The shape shown in FIGS. 4(a) to 4(C) and other shapes may be used. Valve plate 16. Since a pinion and rack mechanism are used to move valve plates 16 and 17, only one driving source is required to move both valve plates 16 and 17.
can be moved in opposite directions, and the amounts of movement can be made equal. A rotary air cylinder is suitable as a drive source for the pinion 20. Valve plate 16. In order to move the valve plates 16.17, each valve plate 16. A pair of actuators can be used to individually move the actuators 17, preferably air cylinders, for example. Such air cylinders may be arranged, for example, in the upper part of the valve casing 11, or alternatively, they may be arranged separately above and below the valve casing. Effects of the Invention As described above, according to the present invention, since both of the pair of valve plates are movable, by moving both movable valve plates in the opening direction, these valve plates remain in the fluid passage when the valve is fully opened. Not only can a large opening area be obtained by preventing this, but also because the valve opening is narrowed down in the center of the fluid passage, high-speed flow is not generated near the inner peripheral surface of the valve casing. This prevents leakage due to damage to the seat ring and erosion in the downstream opening. By using a pinion and rack mechanism as the drive unit for moving the valve plate, both valve bodies can be moved relative to each other with only one drive source, and the amount of movement can be made equal.
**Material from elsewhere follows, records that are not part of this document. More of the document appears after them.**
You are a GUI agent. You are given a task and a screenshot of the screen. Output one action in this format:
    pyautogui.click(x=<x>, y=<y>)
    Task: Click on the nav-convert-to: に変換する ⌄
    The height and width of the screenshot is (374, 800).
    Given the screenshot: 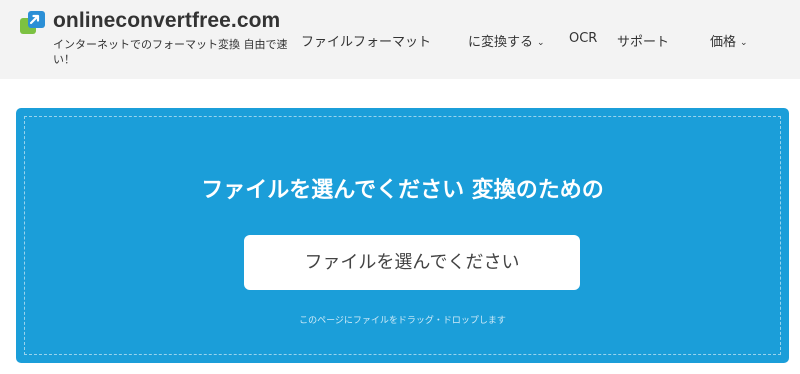 What is the action you would take?
    pyautogui.click(x=506, y=40)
[Brief explanation of the drawing]

Fig. 1 is a sectional view of a double disc control valve according to an embodiment of the present invention, Fig. 2 is a front view of the opening in the movable valve plate of Fig. 1, and Fig. 3 is a diagram showing the operating state of the movable valve plate. , FIG. 4 is a diagram showing a modification of the opening of the movable valve plate, and FIG. 5 is a perspective view of a conventional double disc control valve.

Claims (1)

[Claims] 1. A pair of moving valve plates each having an opening; each moving valve plate is arranged so that the respective openings overlap each other, and the overlap of both openings forms a valve opening. A double disc control valve characterized in that each movable valve plate is movable in opposite directions to each other, and the opening degree of the valve opening can be adjusted by this movement. 2. The double disc control valve according to claim 1, wherein each opening has a half portion formed in a circular shape according to the valve diameter, and the other portion formed in a tapered shape. 3. A drive unit for moving the movable valve plate, and this drive unit includes a rotationally driven pinion, a first rack that meshes with the pinion and is connected to one of the movable valve plates, and a first rack. 3. The double disc control valve according to claim 1, further comprising a second rack that engages the pinion on the opposite side and is connected to the other movable valve plate. 4. The double disc control valve according to claim 1 or 2, further comprising a drive section for moving the movable valve plates, and the drive section having a pair of actuators for respectively moving each movable valve plate.